News In Brief Technology and Gadgets
News In Brief Technology and Gadgets

Meta Plans to Pay News Outlets for Higher Quality AI Training Data

Share Us

429
Meta Plans to Pay News Outlets for Higher Quality AI Training Data
27 May 2024
4 min read

News Synopsis

Meta considers paying news outlets for content access to enhance AI models. Discussions ongoing, but no agreements made. Quality data crucial for competitiveness in AI development.

Meta's New Strategy

Potential Payment to News Organizations

Meta, the parent company of Facebook, is reportedly considering paying news organizations to access their content to better train its AI language models.

Objective:

The move aims to enhance Meta's generative AI tools, including Meta AI, to make them more effective and competitive against similar tools offered by Google and Microsoft.

Internal Discussions and Sources

Ongoing Discussions

Report by Business Insider: According to Source, which cites two sources familiar with the matter, internal discussions are ongoing within Meta about potentially striking deals with news publishers.

Nature of Agreements: Any agreements for data access would be distinct from previous deals where Meta compensated publishers to host links on its platforms.
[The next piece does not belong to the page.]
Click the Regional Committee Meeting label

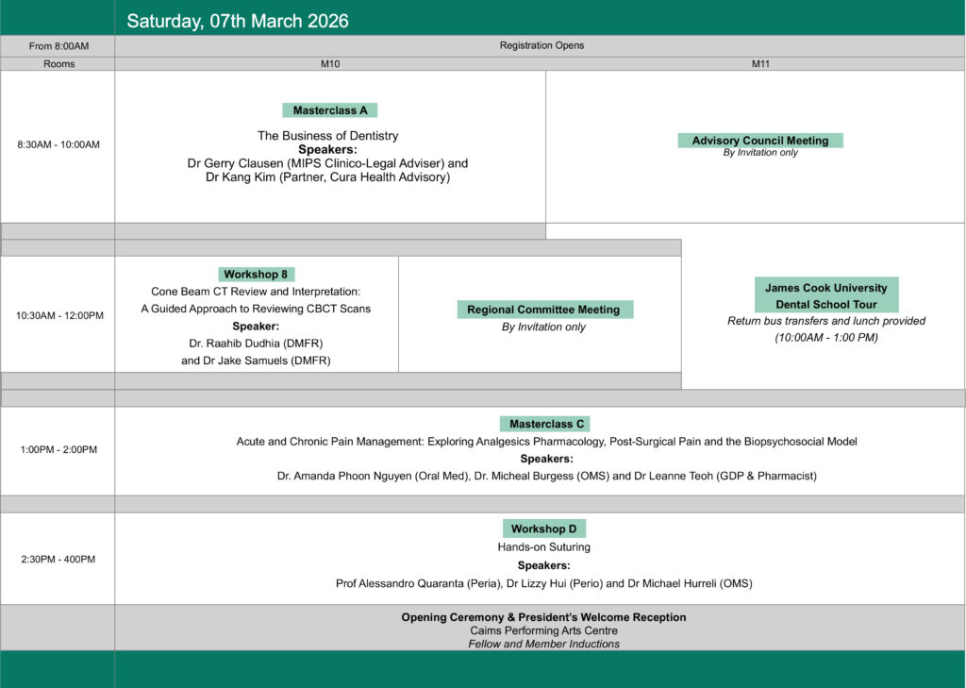pos(544,310)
Current Status: Meta has not yet approached any news outlets about licensing content.

Possibility of Compulsion

  • Source Insights: One of the sources mentioned that Meta might eventually be compelled to pay for access to high-quality news, photo, and video content.

Current AI Training Practices

Existing Data Utilization

Meta's Proprietary Data: Meta's AI model training currently involves using its own data. CEO Mark Zuckerberg has claimed that the company has a larger dataset for training its Llama models than Common Crawl, a widely used collection of scraped web data.

Quality Concerns: Despite having a large dataset, there are internal concerns about the quality of Meta's proprietary data.

Quality of Data Sources

  • Data Quality Issues: Posts and comments on Facebook and Instagram may not provide the high-quality training data needed for generative AI chatbots and search tools.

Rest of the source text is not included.